The Ownership Concentration in Brazil: Analysis of the Impact on Performance, Value and Risk of Companies
Keywords:
Incentive-effect. Etrenchment-effect. Value. Performance. Risk.?Abstract
The structure of corporate governance in Brazil is noticeable by the strong concentration of ownership and control by a shareholder or a control block. The theory reveals the potential impacts of ownership concentration on corporate performance through the incentive-effect and entrenchment-effect. Initially, the existence of a controller tends to reduce agency costs incurred by the company and, therefore, it represents benefits. However, high levels of ownership concentration may result in expropriation of minority shareholders. In addition to empirically verify the effectiveness of a corporate governance mechanism for performance, this study wanted to evaluate the extent to which ownership structure affects the external risk companies.

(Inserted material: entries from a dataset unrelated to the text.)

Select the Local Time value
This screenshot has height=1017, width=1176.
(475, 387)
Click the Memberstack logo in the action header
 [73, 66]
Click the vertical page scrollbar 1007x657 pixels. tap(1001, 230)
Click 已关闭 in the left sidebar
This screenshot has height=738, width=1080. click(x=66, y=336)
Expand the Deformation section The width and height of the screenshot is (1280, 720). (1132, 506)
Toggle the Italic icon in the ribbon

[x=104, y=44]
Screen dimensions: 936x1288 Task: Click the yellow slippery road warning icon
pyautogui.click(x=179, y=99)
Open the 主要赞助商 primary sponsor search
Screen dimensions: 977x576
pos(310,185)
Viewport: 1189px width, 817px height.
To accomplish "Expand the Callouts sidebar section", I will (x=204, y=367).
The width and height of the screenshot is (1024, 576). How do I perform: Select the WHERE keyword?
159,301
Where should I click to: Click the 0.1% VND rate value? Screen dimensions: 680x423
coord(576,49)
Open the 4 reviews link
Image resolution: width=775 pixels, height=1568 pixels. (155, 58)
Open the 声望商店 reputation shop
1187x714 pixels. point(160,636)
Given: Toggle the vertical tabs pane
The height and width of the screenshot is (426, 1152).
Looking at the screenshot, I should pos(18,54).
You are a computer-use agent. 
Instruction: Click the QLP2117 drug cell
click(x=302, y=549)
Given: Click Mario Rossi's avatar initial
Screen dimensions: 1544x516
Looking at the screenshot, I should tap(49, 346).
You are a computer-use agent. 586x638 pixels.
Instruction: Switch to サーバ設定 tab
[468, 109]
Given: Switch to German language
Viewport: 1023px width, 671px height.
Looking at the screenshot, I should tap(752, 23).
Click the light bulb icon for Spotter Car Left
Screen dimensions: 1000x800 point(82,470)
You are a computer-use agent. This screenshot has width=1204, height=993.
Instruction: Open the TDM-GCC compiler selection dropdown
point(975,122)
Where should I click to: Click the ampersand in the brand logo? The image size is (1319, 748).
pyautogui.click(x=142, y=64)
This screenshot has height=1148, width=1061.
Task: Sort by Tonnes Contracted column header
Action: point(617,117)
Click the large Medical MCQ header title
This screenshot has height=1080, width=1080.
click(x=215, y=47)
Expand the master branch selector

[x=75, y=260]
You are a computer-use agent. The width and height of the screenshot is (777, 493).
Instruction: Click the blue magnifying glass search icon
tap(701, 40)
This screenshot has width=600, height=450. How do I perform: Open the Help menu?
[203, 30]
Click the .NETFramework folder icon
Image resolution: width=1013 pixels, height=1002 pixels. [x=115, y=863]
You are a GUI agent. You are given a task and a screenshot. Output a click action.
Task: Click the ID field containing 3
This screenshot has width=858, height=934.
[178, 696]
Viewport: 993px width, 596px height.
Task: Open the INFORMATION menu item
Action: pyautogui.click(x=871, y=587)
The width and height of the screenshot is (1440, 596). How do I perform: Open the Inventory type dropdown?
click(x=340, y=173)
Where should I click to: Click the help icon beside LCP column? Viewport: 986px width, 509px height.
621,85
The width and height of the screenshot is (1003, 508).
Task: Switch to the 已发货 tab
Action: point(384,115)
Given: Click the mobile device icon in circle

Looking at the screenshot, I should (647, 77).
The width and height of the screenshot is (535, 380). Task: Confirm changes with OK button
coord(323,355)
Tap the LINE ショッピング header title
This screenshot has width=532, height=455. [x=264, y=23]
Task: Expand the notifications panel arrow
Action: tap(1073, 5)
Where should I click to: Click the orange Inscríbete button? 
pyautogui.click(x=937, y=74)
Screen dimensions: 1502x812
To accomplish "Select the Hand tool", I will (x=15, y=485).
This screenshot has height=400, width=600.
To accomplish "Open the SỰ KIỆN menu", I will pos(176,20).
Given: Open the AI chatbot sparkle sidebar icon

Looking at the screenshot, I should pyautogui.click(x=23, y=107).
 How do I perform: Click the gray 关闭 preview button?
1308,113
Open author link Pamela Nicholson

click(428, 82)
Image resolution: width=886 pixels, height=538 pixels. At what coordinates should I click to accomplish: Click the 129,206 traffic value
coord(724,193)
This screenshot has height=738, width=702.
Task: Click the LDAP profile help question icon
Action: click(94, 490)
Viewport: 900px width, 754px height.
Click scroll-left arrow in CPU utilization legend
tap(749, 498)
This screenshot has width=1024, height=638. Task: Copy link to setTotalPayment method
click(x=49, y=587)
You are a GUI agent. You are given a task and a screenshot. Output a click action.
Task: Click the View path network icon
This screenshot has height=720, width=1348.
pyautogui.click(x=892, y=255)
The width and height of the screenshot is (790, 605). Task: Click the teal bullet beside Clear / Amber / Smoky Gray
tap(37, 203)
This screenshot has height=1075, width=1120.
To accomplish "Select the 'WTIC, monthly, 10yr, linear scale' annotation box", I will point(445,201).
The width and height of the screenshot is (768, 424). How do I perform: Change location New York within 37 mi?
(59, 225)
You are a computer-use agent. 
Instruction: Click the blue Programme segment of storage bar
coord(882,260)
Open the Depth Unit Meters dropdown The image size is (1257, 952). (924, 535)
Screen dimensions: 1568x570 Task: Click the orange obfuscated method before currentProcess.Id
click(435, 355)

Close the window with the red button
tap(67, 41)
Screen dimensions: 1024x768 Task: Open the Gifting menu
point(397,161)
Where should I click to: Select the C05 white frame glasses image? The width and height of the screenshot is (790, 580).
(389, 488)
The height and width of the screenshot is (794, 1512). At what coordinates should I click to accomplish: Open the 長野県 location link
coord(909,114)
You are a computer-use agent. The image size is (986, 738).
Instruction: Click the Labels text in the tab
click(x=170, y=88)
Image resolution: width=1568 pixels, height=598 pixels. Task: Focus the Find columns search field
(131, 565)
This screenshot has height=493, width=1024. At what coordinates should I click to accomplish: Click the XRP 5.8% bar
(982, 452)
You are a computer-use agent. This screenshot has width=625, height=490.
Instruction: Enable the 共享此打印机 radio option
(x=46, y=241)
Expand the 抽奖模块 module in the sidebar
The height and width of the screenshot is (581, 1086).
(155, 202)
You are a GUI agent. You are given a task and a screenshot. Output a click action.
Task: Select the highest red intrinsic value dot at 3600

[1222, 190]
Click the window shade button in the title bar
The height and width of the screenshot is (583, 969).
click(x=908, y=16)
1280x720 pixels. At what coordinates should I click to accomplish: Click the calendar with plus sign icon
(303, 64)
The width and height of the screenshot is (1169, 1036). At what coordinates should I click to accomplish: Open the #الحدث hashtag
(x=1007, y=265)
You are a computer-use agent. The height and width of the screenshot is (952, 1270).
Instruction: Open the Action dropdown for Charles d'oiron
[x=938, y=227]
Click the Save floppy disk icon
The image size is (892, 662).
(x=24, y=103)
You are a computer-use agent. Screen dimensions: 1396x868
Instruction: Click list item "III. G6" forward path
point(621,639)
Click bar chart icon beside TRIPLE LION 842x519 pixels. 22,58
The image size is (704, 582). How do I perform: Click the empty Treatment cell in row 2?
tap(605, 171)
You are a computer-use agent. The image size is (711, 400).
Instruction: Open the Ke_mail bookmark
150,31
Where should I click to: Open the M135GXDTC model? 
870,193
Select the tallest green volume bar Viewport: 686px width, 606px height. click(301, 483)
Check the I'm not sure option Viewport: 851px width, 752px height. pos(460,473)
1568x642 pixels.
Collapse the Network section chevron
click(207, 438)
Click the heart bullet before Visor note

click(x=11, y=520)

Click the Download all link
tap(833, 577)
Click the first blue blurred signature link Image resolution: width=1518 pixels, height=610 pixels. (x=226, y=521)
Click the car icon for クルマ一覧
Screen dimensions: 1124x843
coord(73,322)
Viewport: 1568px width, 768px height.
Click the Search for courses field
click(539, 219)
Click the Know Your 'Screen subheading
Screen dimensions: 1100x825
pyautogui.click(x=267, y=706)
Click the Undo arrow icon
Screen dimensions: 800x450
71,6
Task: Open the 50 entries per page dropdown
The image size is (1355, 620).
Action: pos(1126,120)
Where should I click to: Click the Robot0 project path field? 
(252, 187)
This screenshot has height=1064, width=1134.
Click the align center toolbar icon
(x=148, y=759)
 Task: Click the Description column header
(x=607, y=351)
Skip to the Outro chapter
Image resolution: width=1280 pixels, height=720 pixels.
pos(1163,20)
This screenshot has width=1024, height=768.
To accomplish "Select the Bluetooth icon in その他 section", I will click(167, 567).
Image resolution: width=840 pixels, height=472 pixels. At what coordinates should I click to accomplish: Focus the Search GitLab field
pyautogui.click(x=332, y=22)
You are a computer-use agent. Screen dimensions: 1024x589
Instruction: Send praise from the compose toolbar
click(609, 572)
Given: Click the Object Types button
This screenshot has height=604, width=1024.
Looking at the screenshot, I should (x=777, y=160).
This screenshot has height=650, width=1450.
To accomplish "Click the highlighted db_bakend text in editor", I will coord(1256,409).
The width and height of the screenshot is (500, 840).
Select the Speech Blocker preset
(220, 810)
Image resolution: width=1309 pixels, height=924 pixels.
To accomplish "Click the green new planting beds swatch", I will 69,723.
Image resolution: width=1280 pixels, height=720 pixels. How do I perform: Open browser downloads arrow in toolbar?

Then, the main objective of this research was to investigate the relationship between the structure of ownership and control and value, performance and risk of non-financial Brazilian companies listed on the BM&FBovespa between the years 2004 to 2012. This research is classified as descriptive, quantitative and used secondary data collected from the database Economática®, data from the Securities Commission (CVM) and BM& FBovespa site. Econometric procedures involved the use of the regression model with panel data. The results revealed a negative and statistically significant relationship between concentration of voting rights and market value (measured by Tobin's Q), corroborating Claessens et al. (2002) and the entrenchment-effect. The performance variables (ROA and EBITDA) and risk (volatility of stock returns) were not statistically significantly affected by ownership concentration. Concerning the crisis dummies, specially the 2008´s financial crisis, the significance and negative sign in the specification value indicated that the occurrence of return shocks, the most concentrated structures penalize the firm value. About the models whose dependent variable was the risk, dummies alternate signal as the period, and it means that, at the height of the crisis, the more concentrated companies have higher volatility, but, after the critical crisis period, this same structure ownership and control reduced volatility.